Whiski Asadi and the Syrup Gang wrapped up the opening acts. The latter was more the recognizable of the two, with the self-anointed “Gang” proudly representing in black tees bearing “$YRUP GANG” emblazoned in gold lettering across the front. The acts enlivened what was then starting to be a slightly restless crowd. Asadi – who appears on White Hall by way of “No Cowards” – was just as energetic, as well. For those in attendance who had been unfamiliar with either prior to entering EastDown Warehouse (aka me), rest assured that Friday night, both Whiski and the Syrup Gang acquired their attention and gained a ton of new fans.


WHUnplugged 2

After an intermission of sorts, the live band began setting up shop and Peez – who had spent the early part of the night posted up against the wall and greeting attendees – bumrushed the stage as the band launched into “Loophole.” White Hall, as a project, is a mix of trunk thumpers and softer fare. The drawing factor for many in the crowd was simply wondering how adding live instrumentation might change the album as a whole.


Peez is definitely a product of his environment. His band singlehandedly gave every single one of the album’s twelve tracks a sort of Louisiana flavor that could only be experienced live. It FELT like being on Bourbon Street. “Go Get Her,” which sounds like country rap on the album, turned into a zydeco groove with a live band. “Holding It Down” got a new life by way of Peez’s drummer, and the crowd got into it with a quickness. “Cherish” was damn near bounce music.

The energy simply never fell from the moment Peez came onstage. He performed with a sense of urgency and, yet, seemed to enjoy himself that the crowd couldn’t help but enjoy themselves as well. He invited Porsche Nine onstage for “Be Great” and the two didn’t just rap and play off of each other; they two-stepped the whole time.

WHUnplugged 3

Hot Peez also had Simone Skye on hand as his female vocalist. Prior to Friday night, I had been largely unfamiliar with singer-songwriter Skye, who’s quietly built a following as much for rapping as she has for her singing. It was Skye’s vocals, her adding melody in the background of “I Been Known,” for example, and taking the place of Ashlyn on “Think About Us,” that made White Hall’s more emotional sounds, cut even deeper. She turned “Be With You” into an even more of a rip-your-heart-out single, and Skye will almost certainly see her fanbase grow as a result of “White Hall: Unplugged.”

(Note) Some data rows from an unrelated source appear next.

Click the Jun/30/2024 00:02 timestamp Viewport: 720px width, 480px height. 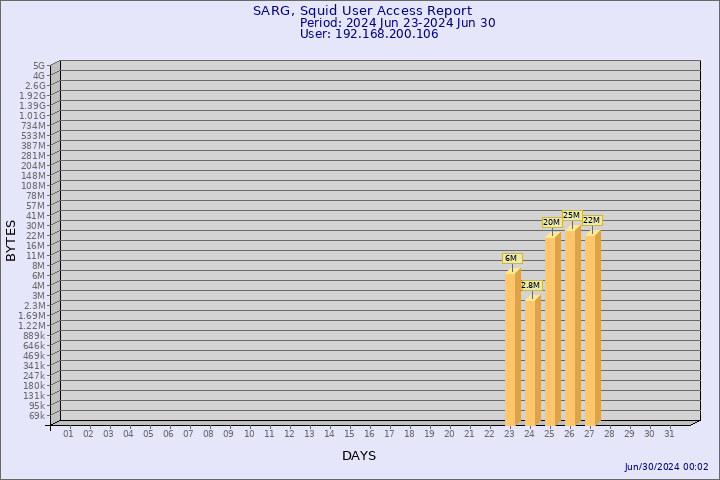coord(666,467)

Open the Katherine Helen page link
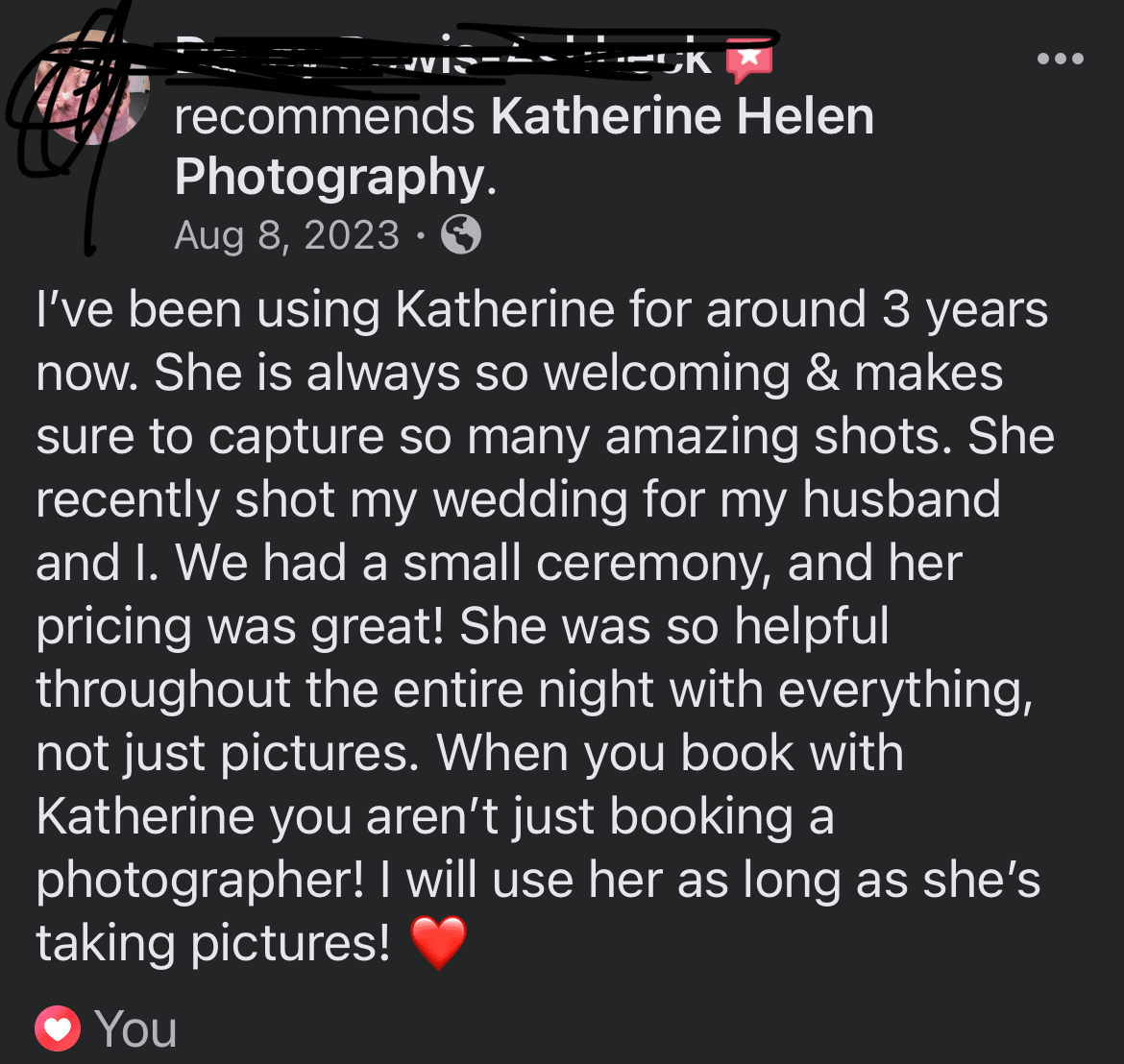pos(682,117)
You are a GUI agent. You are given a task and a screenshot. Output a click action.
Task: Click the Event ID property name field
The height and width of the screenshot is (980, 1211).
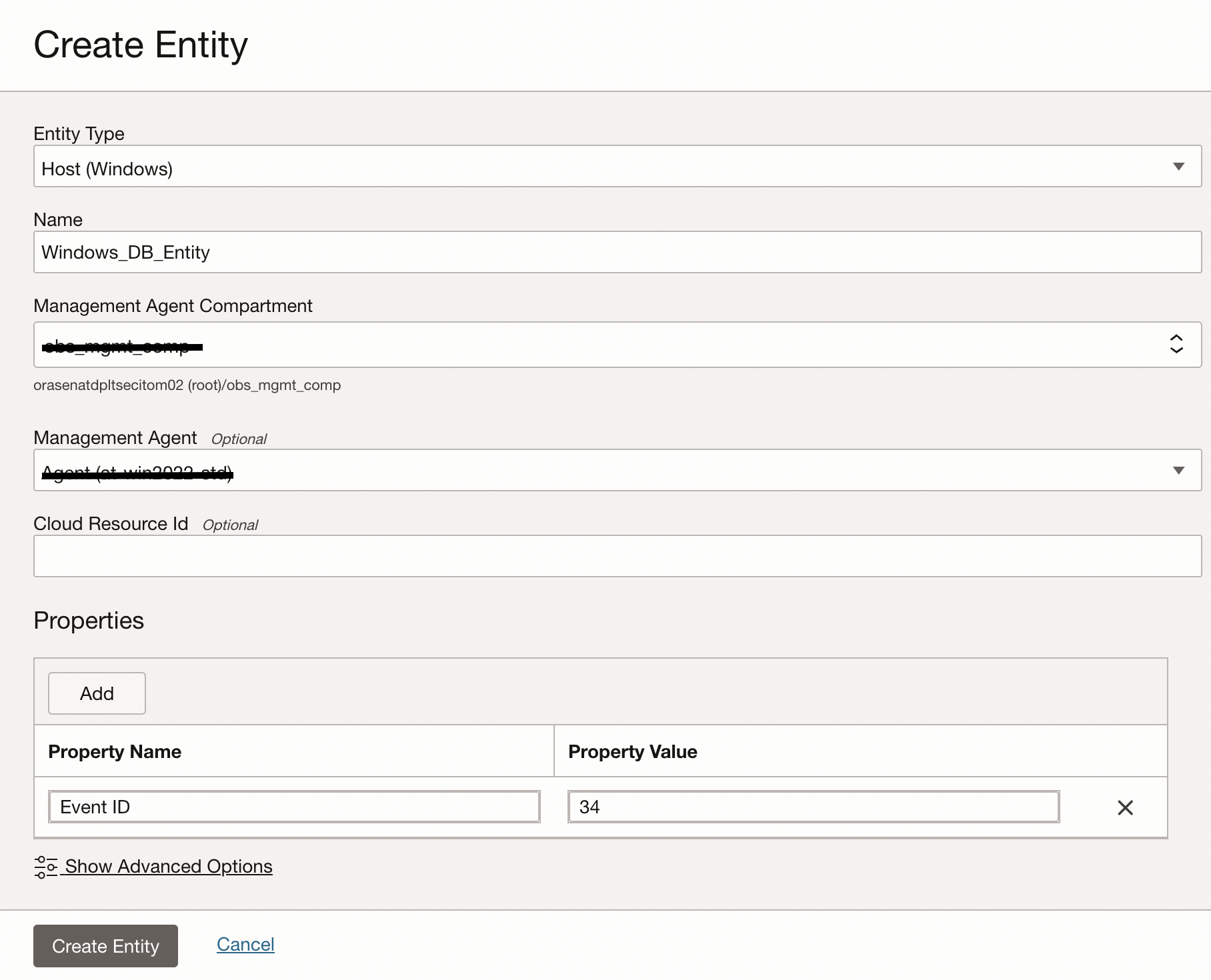click(293, 807)
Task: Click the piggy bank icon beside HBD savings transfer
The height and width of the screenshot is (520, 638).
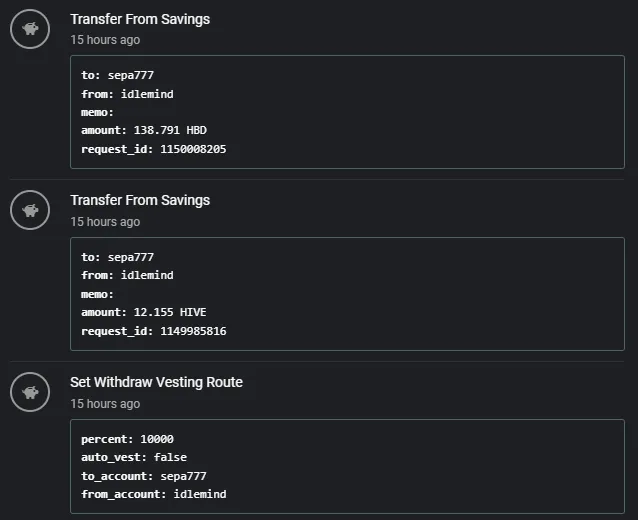Action: pos(30,29)
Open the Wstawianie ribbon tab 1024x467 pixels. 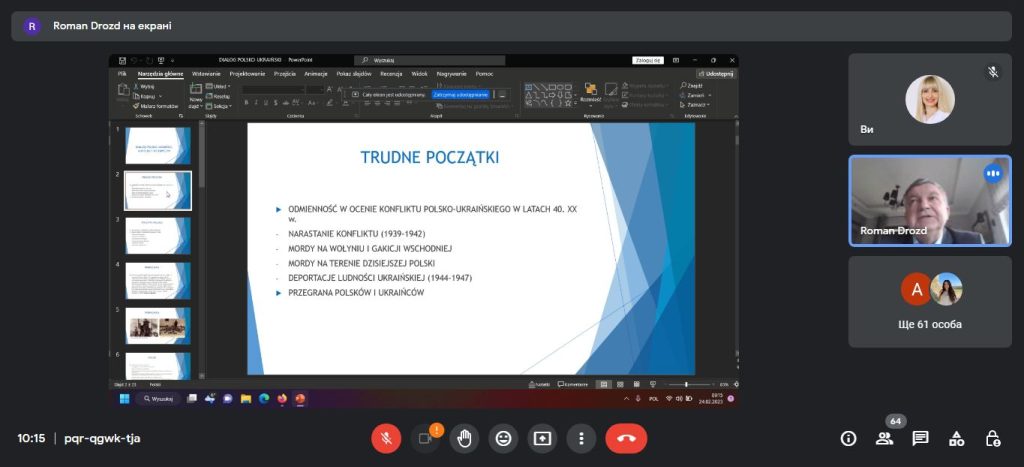pyautogui.click(x=206, y=74)

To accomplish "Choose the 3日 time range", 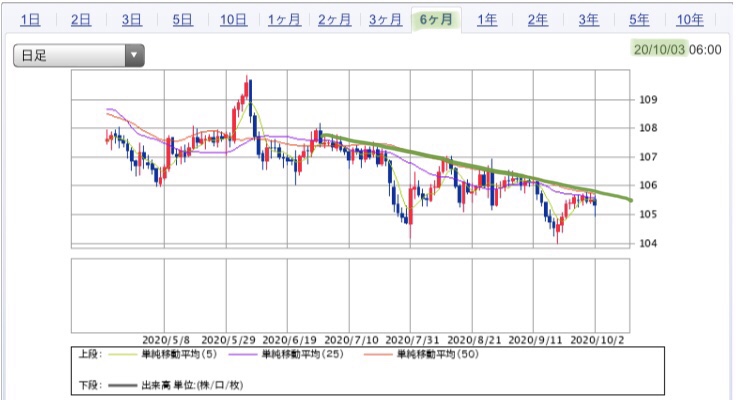I will (x=132, y=20).
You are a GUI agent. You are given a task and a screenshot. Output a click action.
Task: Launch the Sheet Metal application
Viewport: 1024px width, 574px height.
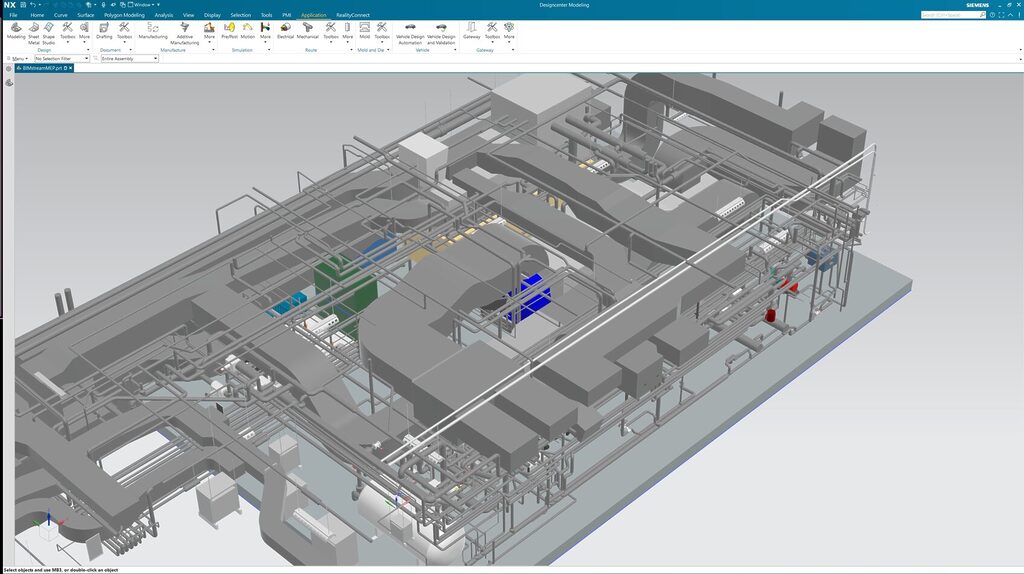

But the biggest takeaway from “White Hall: Unplugged” may not even be the music (though, Hot Peez should give SERIOUS consideration to re-releasing White Hall as an “in concert” LP), but the artist himself. For someone whose raps can be quite braggadocios, Peez is extremely humble. He literally thanked the crowd no fewer than seven times over the course of his set, and insisted that he was blessed by the support. Though not altogether uncommon, it was refreshing to hear Hot Peez make his audience feel important just for being there. Peez should pat himself on the back, for drawing such an exceptional crowd in spite of potential weather concerns.

Yes, for one night, Bourbon Street was recreated in Houston, Texas. And “White Hall: Unplugged” was nothing short of pure gold.

An earlier version of this review erroneously neglected to mention the performances of Whiski Asadi and The Syrup Gang as opening acts. The author regrets the error.